Sampling of ETFs With Distributions Made Today

Jun 01, 2011 in Total Return

When doing comparisons and analysis, it is obviously important to make sure that data is correct in the first place.    This means consistency.   Below are a sampling of 1-day performance for ETFs that had distributions today (June 1, 2011).  Note that TIP (iShares TIPS ETF) had a nearly 1% distribution today ($1.04 was taken out of the price and the cash will arrive in accounts that hold this security on the payable date:   June 7, 2011).




Comments (3) -

Jun 02, 2011 07:01 #

A very wothwhile and welcome change !!!  

phatbelly United States

Jun 02, 2011 12:17 #

I've wondered about this and whether it should affect the timing of ETF buying or selling. My conclusion is this is a completely neutral situation, for instance, if I buy TIPS right before the distribution day, I don't get the price discount, but I do get the full dividend. And If I buy on the distribution day, I pay the lower price, but I don't get the dividend. The only difference between the two scenarios is the few days of delay between the distribution date and when the dividend actually arrives in my account. Is my understanding correct?

Drew United States

Jun 02, 2011 12:33 #

Yes that is exactly correct.  

Index returns assume divdends are re-invested immediately.   In reality, there is a delay until the payable date.   If the index goes down in the interim, then this difference would get you re-invested at a better price than index assumption.   If price goes up, it will be adverse.
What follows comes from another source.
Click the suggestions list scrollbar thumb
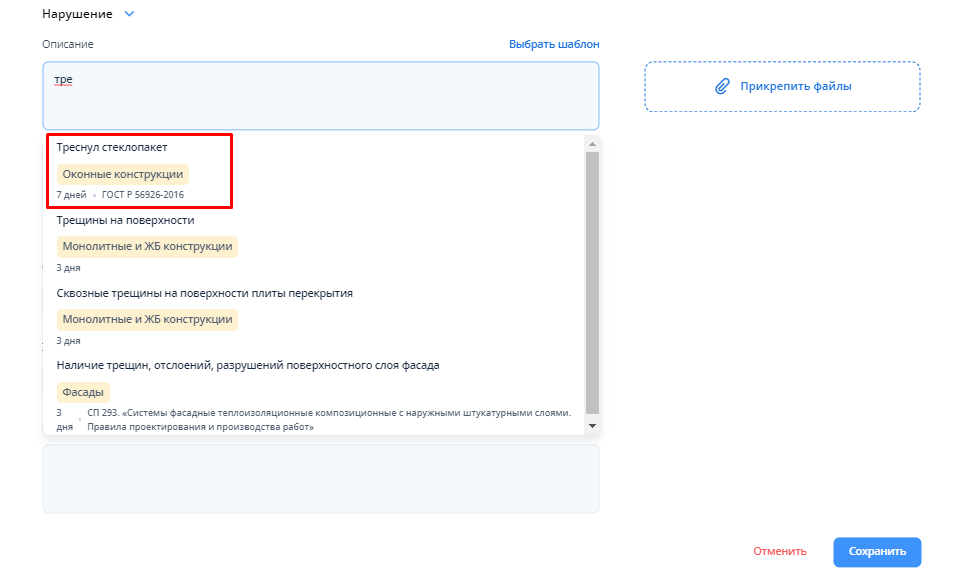[591, 280]
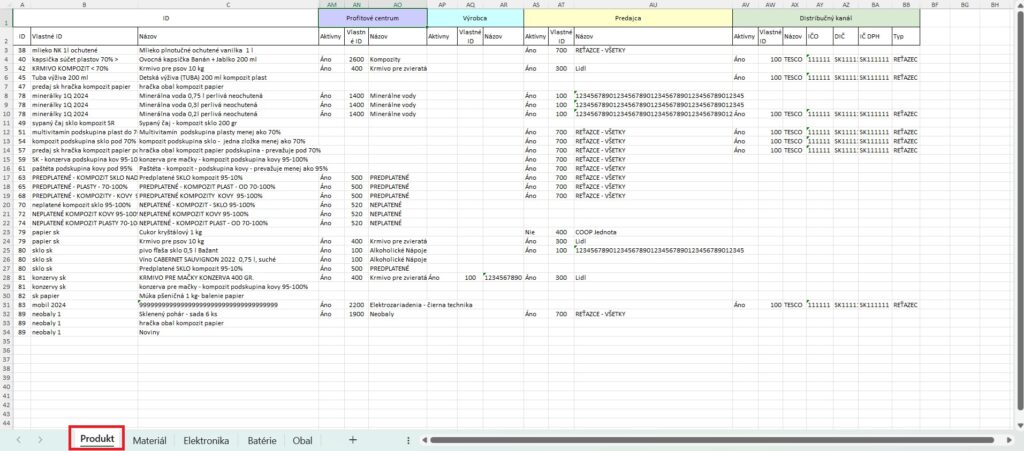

A 1% payout is significant from an analysis perspective (this difference could be the difference in picking one ETF over another).   However, from a real account perspective  -- this delay is virtually meaningless.     A 1% payout means you would hold a 99% position for a few days before getting the cash distribution.    ie, if you had a 10% position in TIP, you would effectively hold a 9.9% position for the days until the payable date.    10% vs 9.9% for a weeks worth of return is totally insignificant.

So the important thing is just to make sure you are accounting for this in your analysis as that is the only place it will really matter.